One other neat aspect of the game is the incorporation of an event deck.  Every player begins with 4 and can play these cards usually whenever the need or whim arises.  There is a wide variety of events, including uprisings, usurping of the throne, extra trade income, small kingdoms, sea monsters, Thor’s Hammer and more.  I’ve mentioned many times before that I LOVE event cards in a game!

Whew .. quite a lengthy description.  So what do I think.  The components are gorgeous, which I’ve come to expect from foreign games.  Lots of color, easy to read map and player aids.  Well, the player aids are in Swedish, but with the aid of a computer, labels and exacto knife, I now have a full English version!  The only problems in regards to components I’d mention are the double-sided counters (mentioned earlier) and the map size.  Many areas are too small to hold all of the markers required.  A larger map would have been nice.

The game is long.  It certainly has the feel of an Avalon Hill style game (Advanced Civilization and Age of Renaissance spring to mind) as well as the corresponding duration.  It takes a while to get used to the rules and flow of the game, so progress is slow at first, but does increase as the game continues. With a full contingent of six players, a full game will usually last 6 – 8 hours.  The game can feasibly go 13 turns, but most likely will end in 9 or 10 due to Christianization.
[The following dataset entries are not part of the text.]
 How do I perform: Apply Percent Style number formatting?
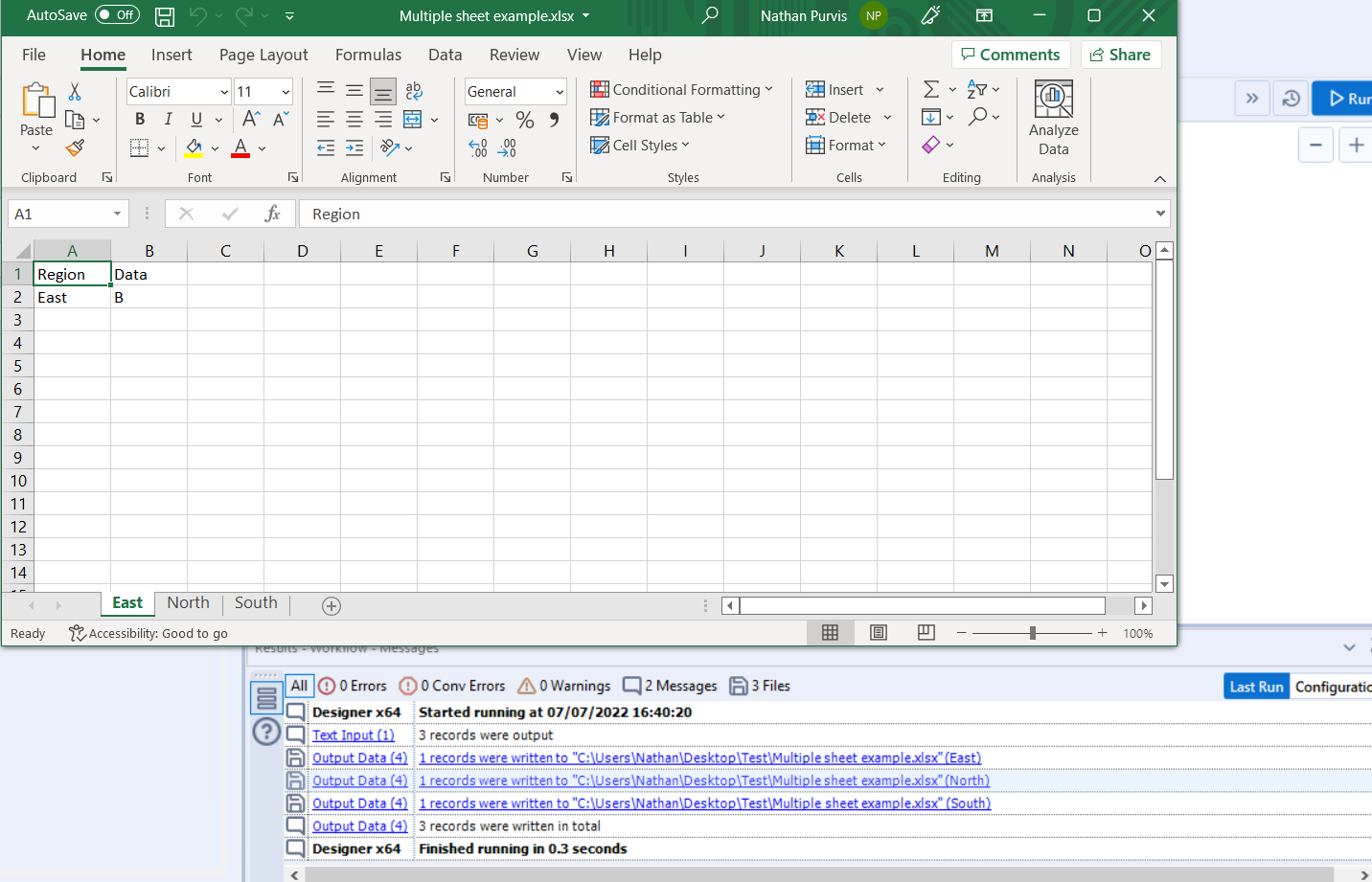click(x=524, y=120)
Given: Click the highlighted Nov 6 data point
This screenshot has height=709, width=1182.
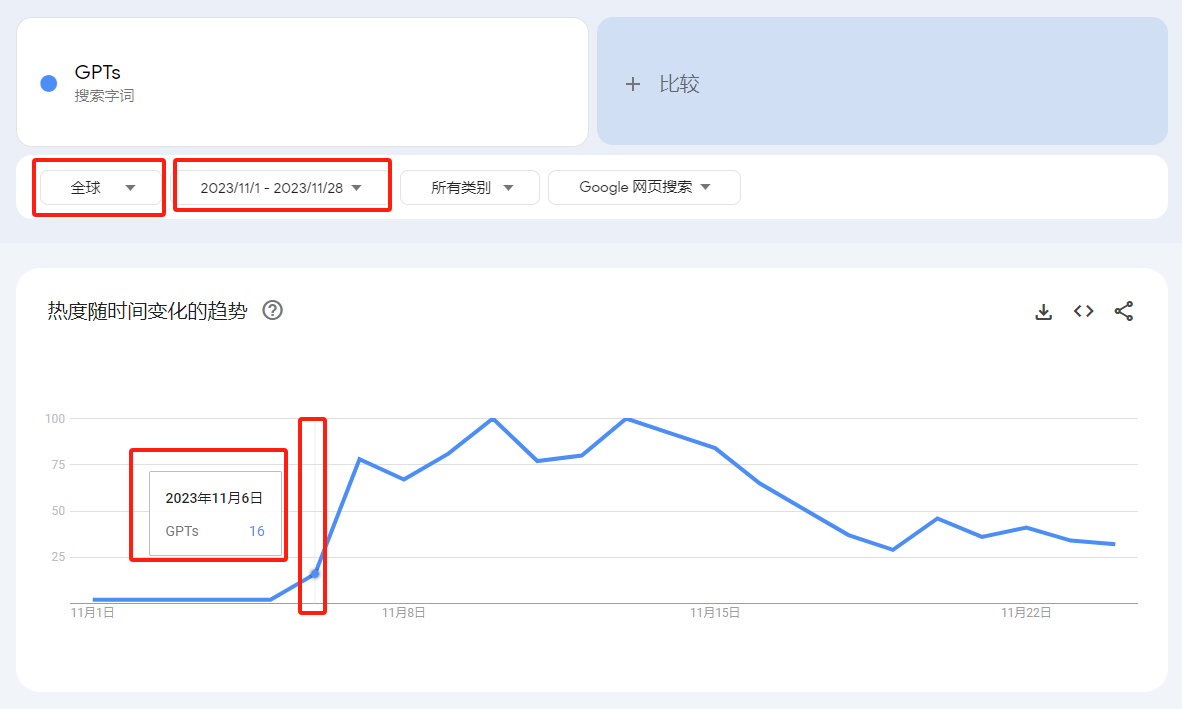Looking at the screenshot, I should [315, 574].

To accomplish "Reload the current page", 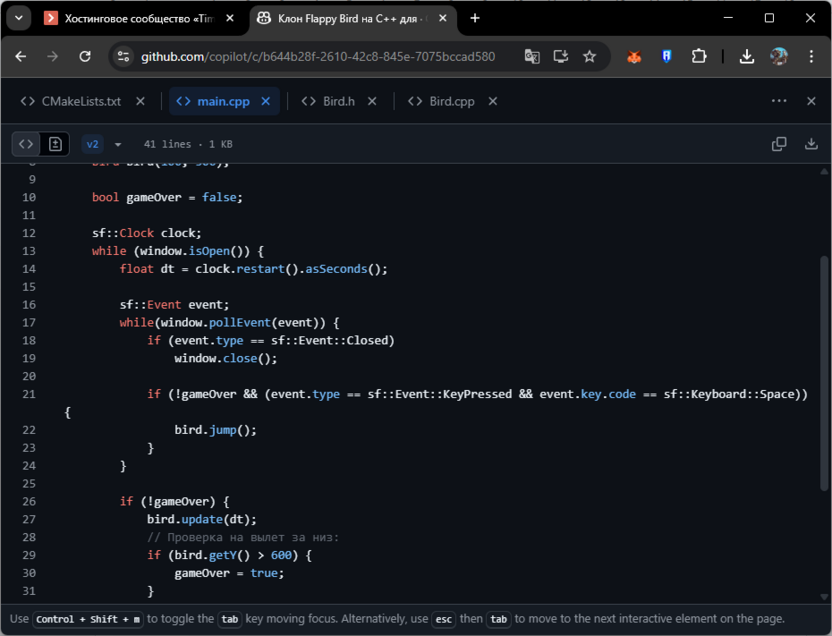I will (x=84, y=57).
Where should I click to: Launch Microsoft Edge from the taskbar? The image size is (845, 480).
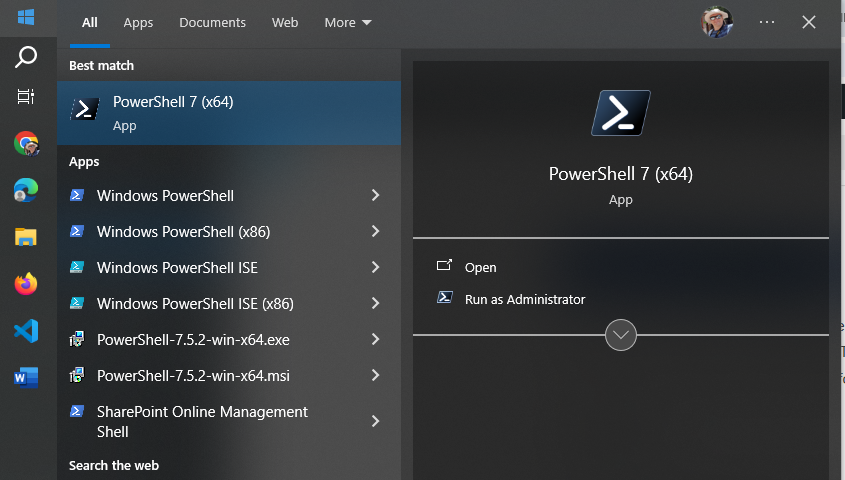(x=26, y=190)
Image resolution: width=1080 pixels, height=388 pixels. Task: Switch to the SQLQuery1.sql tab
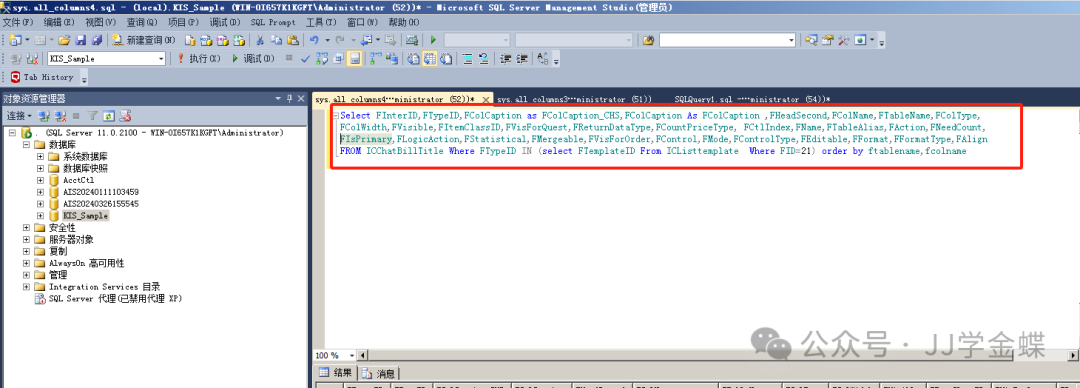[752, 99]
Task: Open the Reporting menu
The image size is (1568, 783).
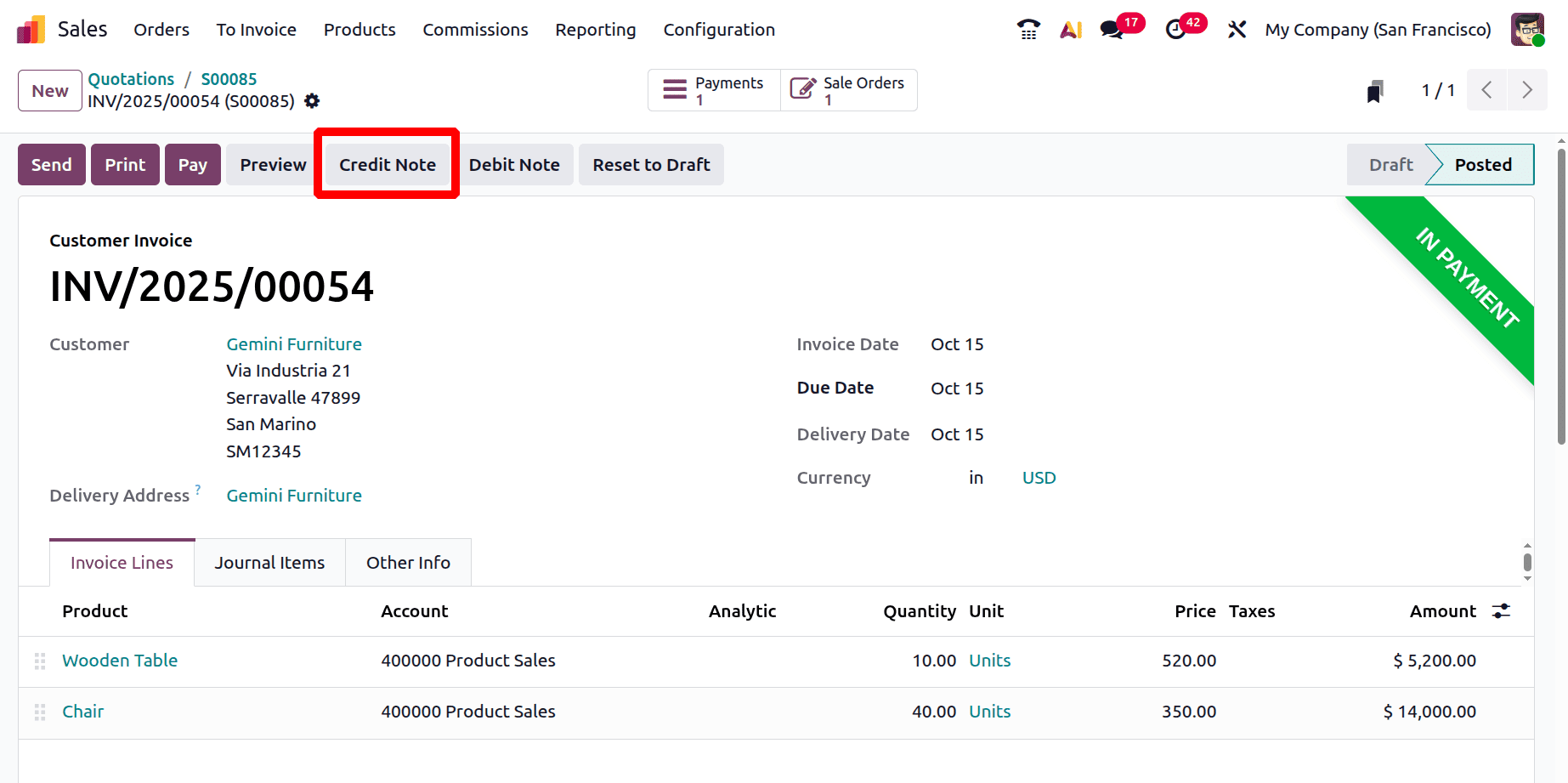Action: click(595, 29)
Several internet posters have mentioned that Sweden has an unfair advantage.  None in our group has seen this problem.  Sweden does have easier access to the vast territories of Asia, but most of these territories are low in value.  With proper planning, it is conceivable that Sweden can build a series of camps across Asia to the Far East, but it is unlikely that other players will allow this to occur uncontested.  Sweden is also handicapped in that to reach the Atlantic Ocean, it must sail through Danish territory.  To do this, she first must obtain Denmark’s permission … usually at a hefty cost.  So, the supposed Swedish advantage is not apparent to me.

Vikingatid (which, by the way, means Viking Era) is a hidden gem.  The game, although designed in Sweden, is very American in feel.  To my knowledge, it is not available here in the States, and that is, indeed, a shame.  It is a solid ‘8’ in my book.